- Questions on the material:
• a. Using the parental leadership passage, explain in one to three sentences why parents should develop and maintain a leadership position at home.
• b. Reproduce word for word the part of the parental leadership passage between "For that purpose" and "is called for.", inclusive.
• c. Write the next part of the parental leadership passage, picking up after its final sentence.

For that purpose I recommend you to take a look at YOUR end, and re-asses the nature of your parental authoritative power.

Forget the …‘I’m your parent and therefore you do so and so because I say so’… stuff. It belongs to old days that are far gone. No parent should trust that method to work well and for a long time, as it used to be. It is your problem if you tend to stick to it. If so, parents, you better wake up. We are at the 21st century. The Online Counseling guidance process deals with issue in a most successful way.

The term of LEADERSHIP is called for.

The essence of leadership, in short, is the ability to build trust that creates sustained loyalty for you. It is also the process of influencing others to adopt and follow your directions and ideas. You, the parents, can be so and do so through modeling and relationship building.

No, your home is not the political arena, but yes, parents should develop and maintain their leadership position if they want their children to follow their guidelines and their house rules. And please note: leading is not ruling! Parents who are their kids’ leaders tend to worry less regarding the intensity of obedience that they have established and more about the charismatic bonds that they should create. They do not base their expectation on their children’s fear from punishment but on their kids’ decision to maintain their loyalty to their parents.

- Data extracts:
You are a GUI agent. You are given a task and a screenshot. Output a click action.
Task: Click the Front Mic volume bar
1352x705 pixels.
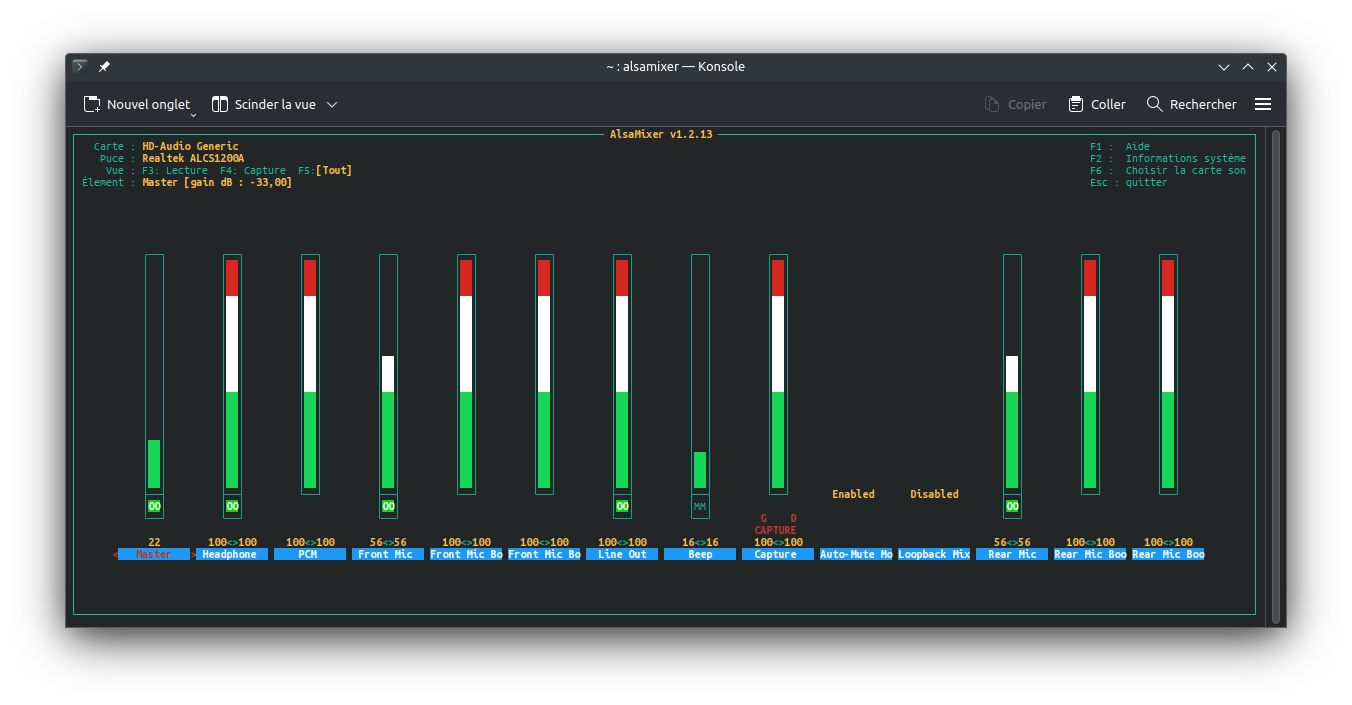[388, 420]
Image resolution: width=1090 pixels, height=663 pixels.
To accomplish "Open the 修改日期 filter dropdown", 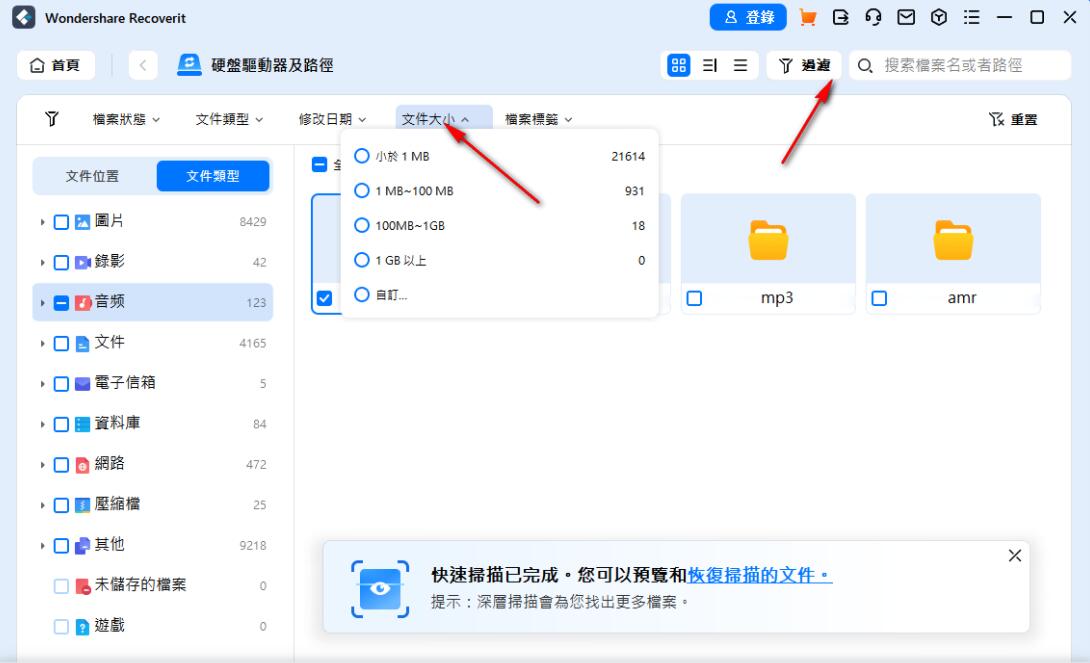I will tap(331, 118).

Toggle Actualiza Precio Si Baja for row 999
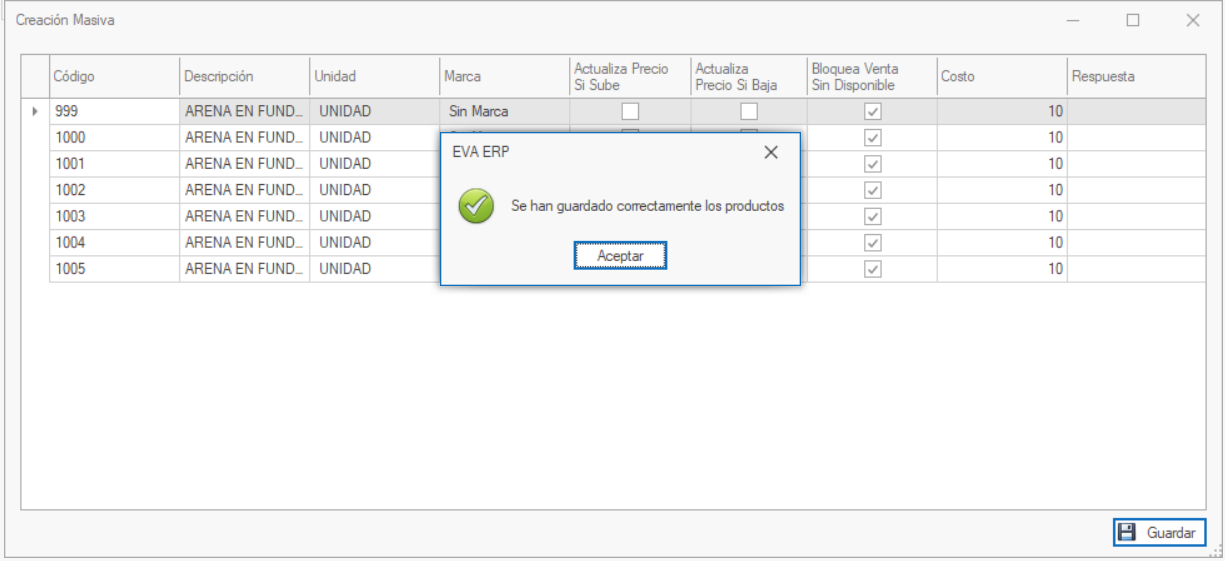tap(748, 111)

- Solved tasks:
• a. Parents should develop and maintain their leadership position if they want their children to follow their guidelines and their house rules.

• b.
For that purpose I recommend you to take a look at YOUR end, and re-asses the nature of your parental authoritative power.

Forget the …‘I’m your parent and therefore you do so and so because I say so’… stuff. It belongs to old days that are far gone. No parent should trust that method to work well and for a long time, as it used to be. It is your problem if you tend to stick to it. If so, parents, you better wake up. We are at the 21st century. The Online Counseling guidance process deals with issue in a most successful way.

The term of LEADERSHIP is called for.

• c.
Since leadership is built through modeling and relationship building, I’ll first explain the concept of modeling:
‘Leading by example’ or ‘walk your talk’ is modeling. And you can check yourselves and your parenting style:
- do you, the parents, involve your kids with family budget planning and spending? This is an opportunity to model financial awareness and responsibility.
- Do you expose them to the various ways you choose to refrain from substances while socializing? This models them a decision making process regarding values and cultural norms.

Smart parents, therefore, choose to act wherever they are as if they are with their kids, who are constantly watching them. This awareness for your role as a model strengthens your ability, as parents, to use the powerful method of modeling. The Online Counseling process is doing the teaching job here: shows you how to show them the ‘how you do’ before you expect them to do.


Finally, a few words about Relationship building: an on-going process that requires RECOGNITION and REWARDING.

The ‘recognition’ term:
suppose your kids want to go to a certain activity that does not seem appropriate to you. Recognition means, in such a case, that you acknowledge their needs before you band their wish. It also means that you appreciate their gains if they would be able to attend and you are aware of their feeling of loss if at the end they would have to give up.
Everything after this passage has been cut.